Write the listing below out again in full, dropping its pictures.

Dataset records:
--------------------------------
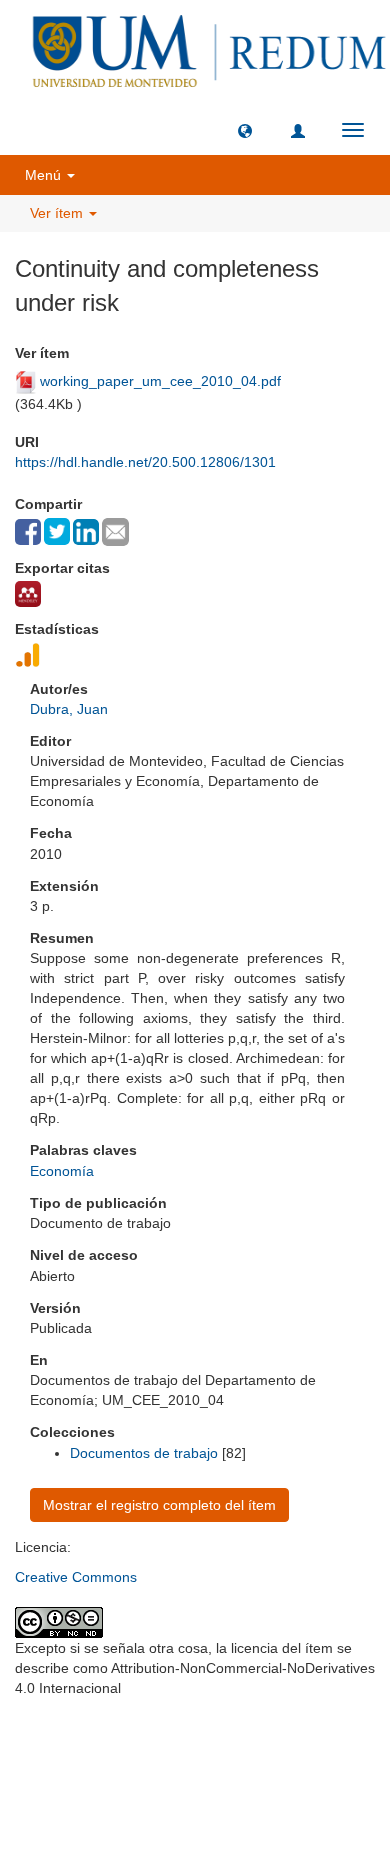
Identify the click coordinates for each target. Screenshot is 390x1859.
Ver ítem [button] (58, 213)
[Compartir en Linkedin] (86, 532)
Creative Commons (76, 1577)
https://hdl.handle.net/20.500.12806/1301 (145, 462)
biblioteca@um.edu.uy (195, 1783)
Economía (62, 1171)
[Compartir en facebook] (28, 532)
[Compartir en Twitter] (57, 531)
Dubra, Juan (69, 709)
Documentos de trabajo (144, 1453)
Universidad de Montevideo (154, 1736)
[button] (245, 130)
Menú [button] (45, 175)
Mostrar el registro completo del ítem (159, 1505)
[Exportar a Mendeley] (28, 594)
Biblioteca (301, 1736)
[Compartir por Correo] (115, 532)
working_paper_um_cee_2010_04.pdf (160, 381)
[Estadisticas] (28, 655)
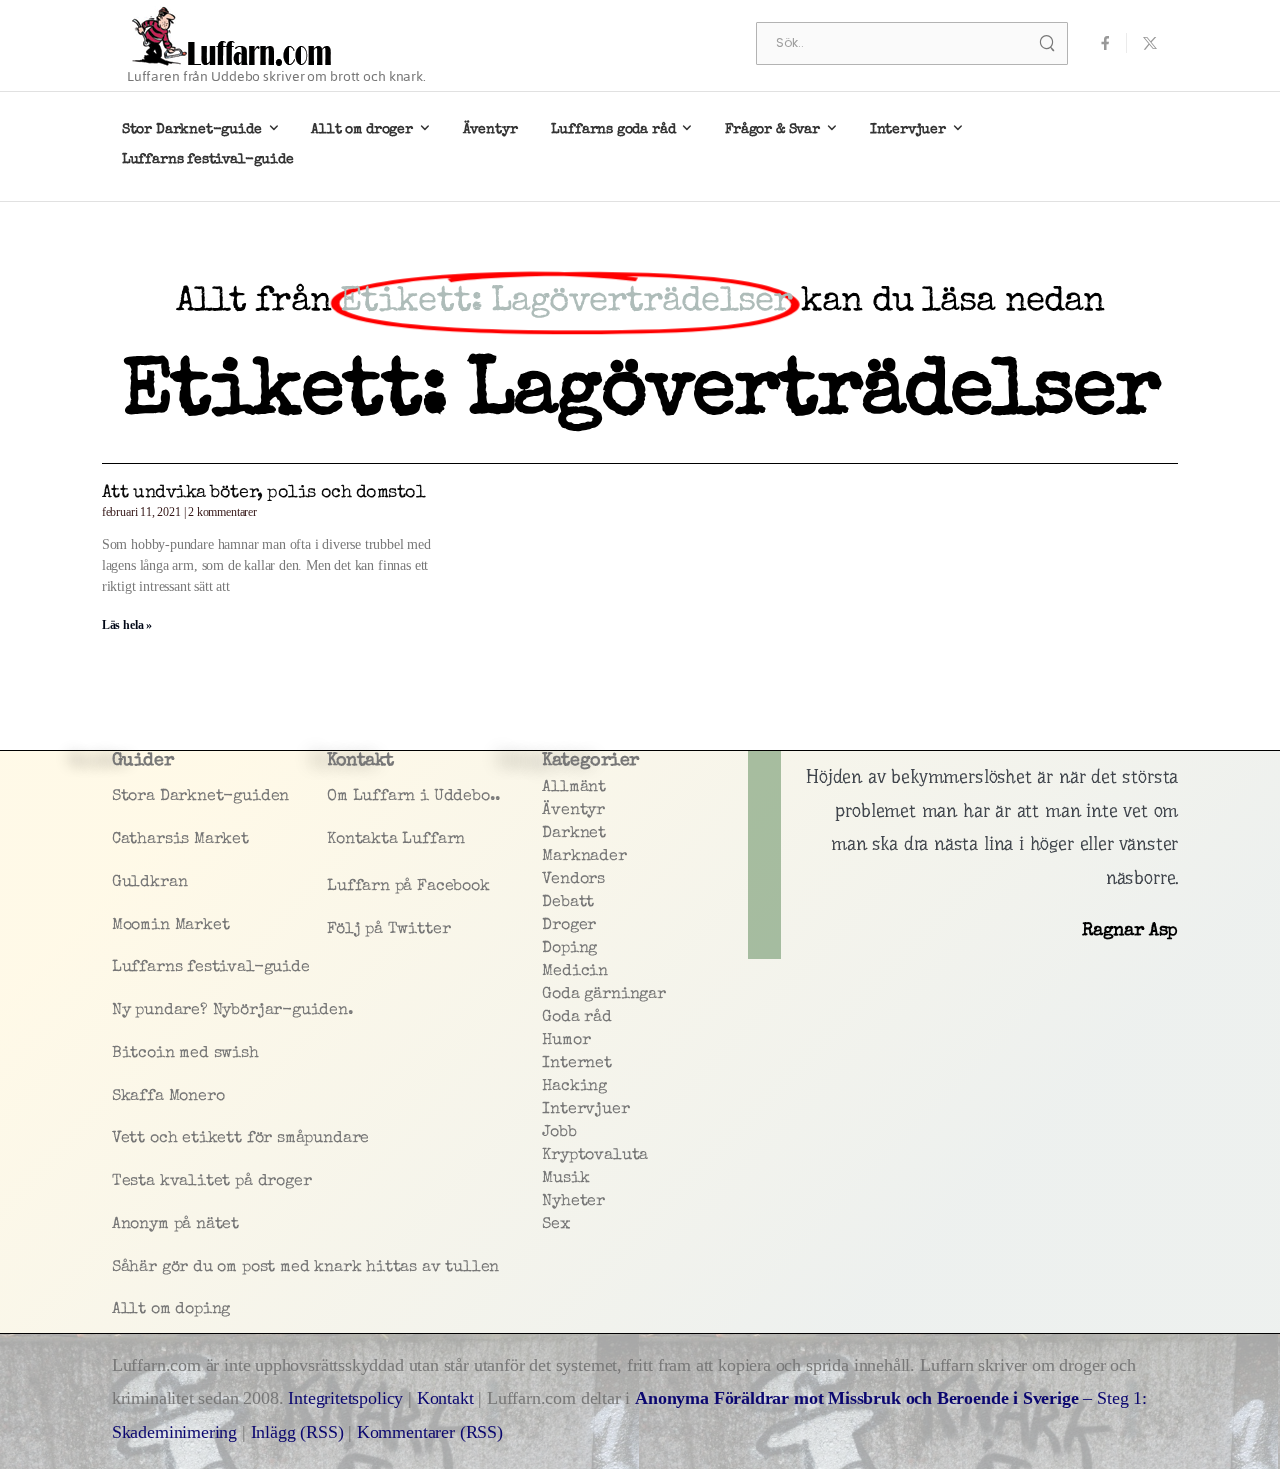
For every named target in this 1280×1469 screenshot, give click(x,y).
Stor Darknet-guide (192, 130)
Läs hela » (127, 625)
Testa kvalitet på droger (212, 1182)
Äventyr (490, 130)
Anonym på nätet (175, 1225)
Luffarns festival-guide (208, 160)
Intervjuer (908, 130)
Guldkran (150, 883)
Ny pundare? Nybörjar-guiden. (214, 1011)
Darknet (574, 834)
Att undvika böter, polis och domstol (264, 493)
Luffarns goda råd (613, 130)
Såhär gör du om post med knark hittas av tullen (214, 1268)
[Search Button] (1047, 43)
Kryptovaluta (595, 1156)
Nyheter (573, 1202)
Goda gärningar (603, 995)
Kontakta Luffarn (396, 840)
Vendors (573, 880)
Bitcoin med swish (185, 1054)
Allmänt (574, 788)
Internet (577, 1064)
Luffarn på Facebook (408, 887)
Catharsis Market (180, 840)
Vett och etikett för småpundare (214, 1139)
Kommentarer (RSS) (430, 1432)
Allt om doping (171, 1310)
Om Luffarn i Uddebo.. (414, 797)
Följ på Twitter (388, 930)
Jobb (559, 1133)
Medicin (575, 972)
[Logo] (232, 36)
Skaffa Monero (168, 1097)
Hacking (574, 1087)
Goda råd (577, 1018)
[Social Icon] (1104, 43)
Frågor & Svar (772, 130)
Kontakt (445, 1398)
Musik (565, 1179)
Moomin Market (171, 926)
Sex (556, 1225)
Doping (569, 949)
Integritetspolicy (348, 1398)
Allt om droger (361, 130)
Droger (569, 926)
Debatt (568, 903)
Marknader (584, 857)
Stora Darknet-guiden (200, 797)
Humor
--------------------------------
Reply to the exercise:
Identify the click coordinates for each target. Screenshot is 390x1859.
Ver ítem [button] (58, 213)
[Compartir en Linkedin] (86, 532)
Creative Commons (76, 1577)
https://hdl.handle.net/20.500.12806/1301 (145, 462)
biblioteca@um.edu.uy (195, 1783)
Economía (62, 1171)
[Compartir en facebook] (28, 532)
[Compartir en Twitter] (57, 531)
Dubra, Juan (69, 709)
Documentos de trabajo (144, 1453)
Universidad de Montevideo (154, 1736)
[button] (245, 130)
Menú [button] (45, 175)
Mostrar el registro completo del ítem (159, 1505)
[Exportar a Mendeley] (28, 594)
Biblioteca (301, 1736)
[Compartir por Correo] (115, 532)
working_paper_um_cee_2010_04.pdf (160, 381)
[Estadisticas] (28, 655)
For every named target in this 1280×1469 screenshot, give click(x,y).
Stor Darknet-guide (192, 130)
Läs hela » (127, 625)
Testa kvalitet på droger (212, 1182)
Äventyr (490, 130)
Anonym på nätet (175, 1225)
Luffarns festival-guide (208, 160)
Intervjuer (908, 130)
Guldkran (150, 883)
Ny pundare? Nybörjar-guiden. (214, 1011)
Darknet (574, 834)
Att undvika böter, polis och domstol (264, 493)
Luffarns goda råd (613, 130)
Såhär gör du om post med knark hittas av tullen (214, 1268)
[Search Button] (1047, 43)
Kryptovaluta (595, 1156)
Nyheter (573, 1202)
Goda gärningar (603, 995)
Kontakta Luffarn (396, 840)
Vendors (573, 880)
Bitcoin med swish (185, 1054)
Allmänt (574, 788)
Internet (577, 1064)
Luffarn på Facebook (408, 887)
Catharsis Market (180, 840)
Vett och etikett för småpundare (214, 1139)
Kommentarer (RSS) (430, 1432)
Allt om doping (171, 1310)
Om Luffarn i Uddebo.. (414, 797)
Följ på Twitter (388, 930)
Jobb (559, 1133)
Medicin (575, 972)
[Logo] (232, 36)
Skaffa Monero (168, 1097)
Hacking (574, 1087)
Goda råd (577, 1018)
[Social Icon] (1104, 43)
Frågor & Svar (772, 130)
Kontakt (445, 1398)
Musik (565, 1179)
Moomin Market (171, 926)
Sex (556, 1225)
Doping (569, 949)
Integritetspolicy (348, 1398)
Allt om droger (361, 130)
Droger (569, 926)
Debatt (568, 903)
Marknader (584, 857)
Stora Darknet-guiden (200, 797)
Humor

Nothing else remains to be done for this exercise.